Rachel Scanlon
Stand-up specials
Loud, joyful soft-butch comedy powered by sheer enthusiasm.
Rachel Scanlon performs with her energy pinned to the redline. She paces the stage with wide-eyed, exaggerated movements, playing the cocky heartbreaker before undercutting her own swagger with pure goofiness. She uses her clothes as a tool, jingling a hip-mounted carabiner of keys to punctuate a punchline like a literal mating call. When she acts out a bit, she commits with her whole body. She will pantomime handing out communion wafers as a Catholic priest, isolating the exact moment she realizes how much she enjoys the dominant power of granting people forgiveness.
As the co-host of the widely followed Two Dykes and a Mic podcast, she offers a deliberate alternative to the earnest queer storytelling hour. Her live shows function as part standup, part pep rally. She acts as a loud older sibling for fans who came out by watching internet videos during lockdown, welcoming them into the room with pure enthusiasm.

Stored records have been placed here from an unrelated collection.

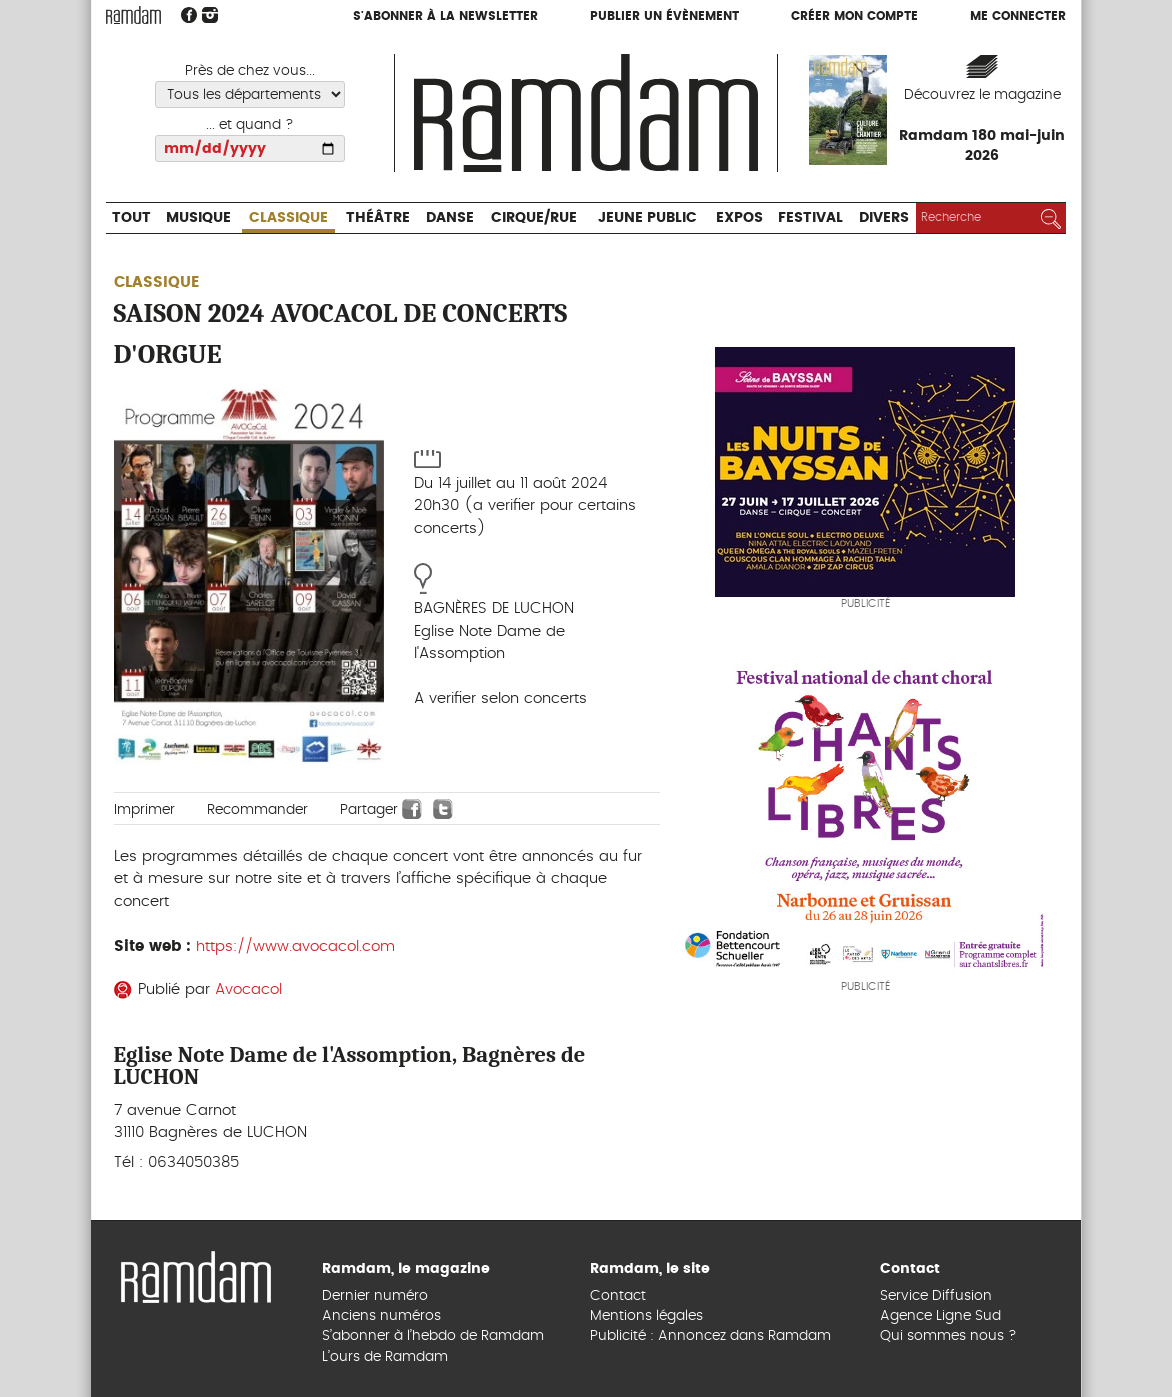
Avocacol (248, 989)
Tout (131, 218)
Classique (288, 218)
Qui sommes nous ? (948, 1336)
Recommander (257, 810)
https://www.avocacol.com (295, 946)
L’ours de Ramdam (385, 1357)
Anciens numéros (381, 1316)
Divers (884, 218)
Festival (810, 218)
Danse (450, 218)
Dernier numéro (375, 1296)
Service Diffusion (936, 1296)
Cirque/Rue (534, 218)
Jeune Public (647, 218)
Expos (739, 218)
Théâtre (378, 218)
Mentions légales (646, 1316)
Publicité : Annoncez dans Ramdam (710, 1336)
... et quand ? (250, 125)
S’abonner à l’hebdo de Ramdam (433, 1336)
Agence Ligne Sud (940, 1316)
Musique (198, 218)
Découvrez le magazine (982, 95)
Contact (618, 1296)
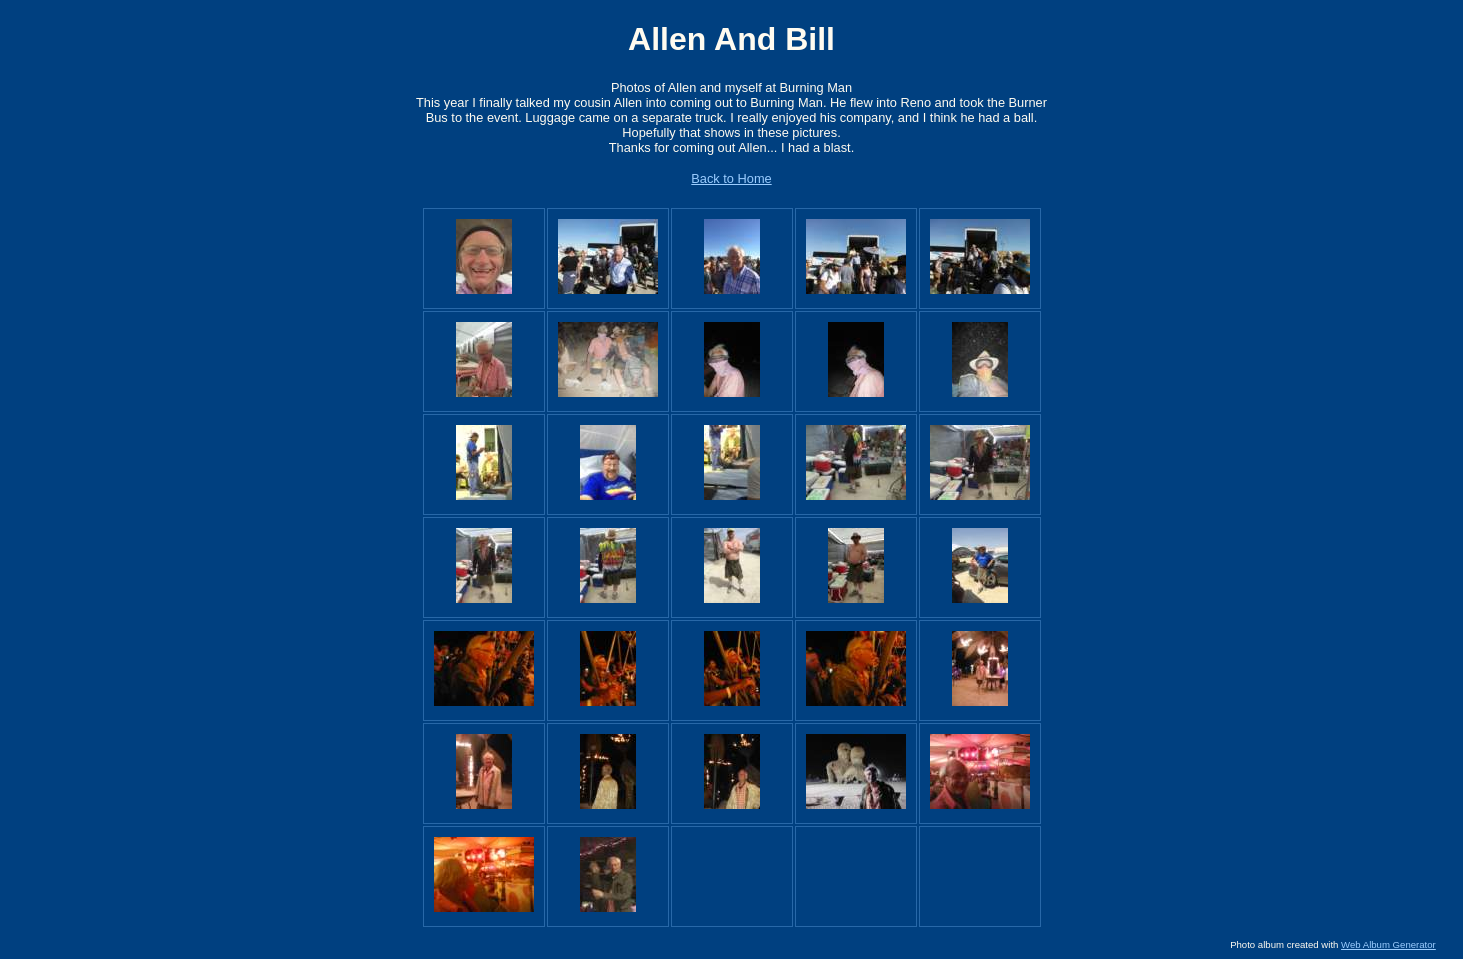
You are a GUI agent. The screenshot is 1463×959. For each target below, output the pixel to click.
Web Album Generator (1388, 944)
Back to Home (731, 178)
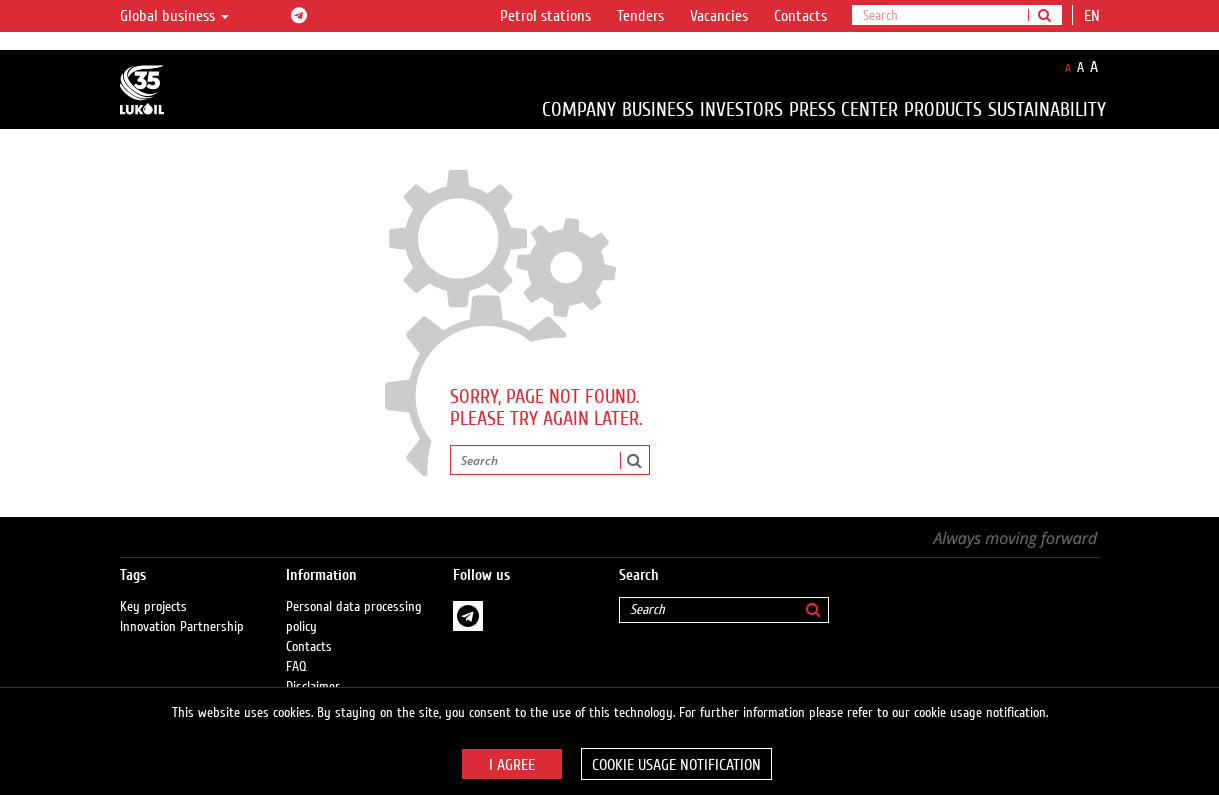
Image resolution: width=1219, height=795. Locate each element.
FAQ (296, 667)
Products (943, 109)
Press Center (843, 109)
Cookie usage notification (676, 765)
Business (658, 109)
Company (579, 109)
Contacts (800, 16)
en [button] (1094, 16)
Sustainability (1047, 109)
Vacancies (719, 16)
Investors (741, 109)
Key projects (153, 607)
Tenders (640, 16)
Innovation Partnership (182, 627)
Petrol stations (545, 16)
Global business (174, 16)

Her hour Gay Fantasy assumes everyone in the room already gets the joke. The material zeroes in on the absurdities of her own life: elaborate fantasies about gym teachers, the indignities of sharing a hot tub with a large family, and the unexpected power dynamics of Christian rituals. Her pacing rarely drops below a sprint. A crowd has to work to match her stamina, but her refusal to take herself seriously keeps the room buoyant. She never stops the show to deliver a solemn thesis. She just keeps the volume up.
Raised in Minnesota in a large religious household, she strips the traditional midwestern modesty out of her stories, replacing it with sheer spectacle.